## TASK MATERIAL
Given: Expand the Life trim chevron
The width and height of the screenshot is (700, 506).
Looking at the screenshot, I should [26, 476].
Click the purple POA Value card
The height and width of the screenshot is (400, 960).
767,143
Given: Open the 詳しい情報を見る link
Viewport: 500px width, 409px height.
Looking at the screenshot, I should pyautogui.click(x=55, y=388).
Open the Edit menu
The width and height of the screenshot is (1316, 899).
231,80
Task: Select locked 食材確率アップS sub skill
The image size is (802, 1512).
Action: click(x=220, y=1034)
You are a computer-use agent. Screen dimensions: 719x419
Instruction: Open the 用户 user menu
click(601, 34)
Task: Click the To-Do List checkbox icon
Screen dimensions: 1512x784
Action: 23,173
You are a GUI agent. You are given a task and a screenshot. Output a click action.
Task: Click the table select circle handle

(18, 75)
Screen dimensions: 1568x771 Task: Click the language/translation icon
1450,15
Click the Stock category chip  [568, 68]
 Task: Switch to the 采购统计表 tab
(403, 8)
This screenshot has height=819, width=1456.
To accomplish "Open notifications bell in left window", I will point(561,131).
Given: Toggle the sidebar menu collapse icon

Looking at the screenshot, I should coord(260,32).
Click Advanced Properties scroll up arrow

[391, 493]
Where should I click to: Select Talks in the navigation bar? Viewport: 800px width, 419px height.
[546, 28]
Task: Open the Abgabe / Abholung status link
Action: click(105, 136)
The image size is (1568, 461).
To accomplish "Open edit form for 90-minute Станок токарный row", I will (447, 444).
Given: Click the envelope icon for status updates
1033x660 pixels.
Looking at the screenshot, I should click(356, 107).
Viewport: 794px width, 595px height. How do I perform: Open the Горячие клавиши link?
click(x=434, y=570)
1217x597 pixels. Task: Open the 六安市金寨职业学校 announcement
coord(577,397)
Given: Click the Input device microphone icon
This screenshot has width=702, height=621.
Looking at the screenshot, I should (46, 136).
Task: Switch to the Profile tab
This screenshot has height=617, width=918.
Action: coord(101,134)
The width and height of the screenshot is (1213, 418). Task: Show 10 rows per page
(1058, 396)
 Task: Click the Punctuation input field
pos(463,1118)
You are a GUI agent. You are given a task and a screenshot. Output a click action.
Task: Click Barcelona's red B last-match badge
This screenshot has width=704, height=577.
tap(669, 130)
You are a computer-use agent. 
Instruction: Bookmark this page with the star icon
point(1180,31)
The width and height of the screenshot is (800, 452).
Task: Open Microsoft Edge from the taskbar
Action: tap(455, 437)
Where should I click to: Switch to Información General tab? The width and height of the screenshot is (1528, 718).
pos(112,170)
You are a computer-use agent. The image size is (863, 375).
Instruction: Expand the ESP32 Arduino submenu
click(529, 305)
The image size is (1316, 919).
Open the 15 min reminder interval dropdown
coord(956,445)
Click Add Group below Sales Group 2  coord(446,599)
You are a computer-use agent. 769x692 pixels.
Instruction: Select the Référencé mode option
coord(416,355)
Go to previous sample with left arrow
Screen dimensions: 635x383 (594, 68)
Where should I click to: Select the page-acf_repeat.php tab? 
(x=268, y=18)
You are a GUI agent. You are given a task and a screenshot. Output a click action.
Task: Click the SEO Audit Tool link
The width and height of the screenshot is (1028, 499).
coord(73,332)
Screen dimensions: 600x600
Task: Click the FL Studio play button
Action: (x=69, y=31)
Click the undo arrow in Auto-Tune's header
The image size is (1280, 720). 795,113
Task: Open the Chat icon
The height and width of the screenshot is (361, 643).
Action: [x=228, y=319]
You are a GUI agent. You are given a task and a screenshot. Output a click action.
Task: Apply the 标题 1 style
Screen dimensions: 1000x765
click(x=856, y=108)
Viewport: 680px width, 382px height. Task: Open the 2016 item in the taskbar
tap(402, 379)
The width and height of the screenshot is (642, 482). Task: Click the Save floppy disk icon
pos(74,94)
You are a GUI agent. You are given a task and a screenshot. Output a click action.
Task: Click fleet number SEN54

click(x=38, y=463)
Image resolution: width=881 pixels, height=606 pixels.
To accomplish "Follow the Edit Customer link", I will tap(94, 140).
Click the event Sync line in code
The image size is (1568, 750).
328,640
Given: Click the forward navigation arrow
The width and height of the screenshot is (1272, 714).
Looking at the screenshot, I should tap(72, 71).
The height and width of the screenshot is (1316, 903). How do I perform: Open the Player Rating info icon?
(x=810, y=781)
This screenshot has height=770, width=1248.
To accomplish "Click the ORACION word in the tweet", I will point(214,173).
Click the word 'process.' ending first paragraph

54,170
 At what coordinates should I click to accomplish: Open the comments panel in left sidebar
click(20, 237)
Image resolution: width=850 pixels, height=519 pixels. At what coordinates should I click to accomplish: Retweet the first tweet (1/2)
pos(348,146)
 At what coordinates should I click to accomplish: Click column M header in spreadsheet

## WORK TO COMPLETE
Only the lines from the beginning of the entries through the line bearing "This screenshot has height=819, width=1456." should be returned, each exactly as written.

## RESULT OF THE TASK
Given: Expand the Life trim chevron
The width and height of the screenshot is (700, 506).
Looking at the screenshot, I should [26, 476].
Click the purple POA Value card
The height and width of the screenshot is (400, 960).
767,143
Given: Open the 詳しい情報を見る link
Viewport: 500px width, 409px height.
Looking at the screenshot, I should pyautogui.click(x=55, y=388).
Open the Edit menu
The width and height of the screenshot is (1316, 899).
231,80
Task: Select locked 食材確率アップS sub skill
The image size is (802, 1512).
Action: click(x=220, y=1034)
You are a computer-use agent. Screen dimensions: 719x419
Instruction: Open the 用户 user menu
click(601, 34)
Task: Click the To-Do List checkbox icon
Screen dimensions: 1512x784
Action: 23,173
You are a GUI agent. You are given a task and a screenshot. Output a click action.
Task: Click the table select circle handle

(18, 75)
Screen dimensions: 1568x771 Task: Click the language/translation icon
1450,15
Click the Stock category chip  [568, 68]
 Task: Switch to the 采购统计表 tab
(403, 8)
This screenshot has height=819, width=1456.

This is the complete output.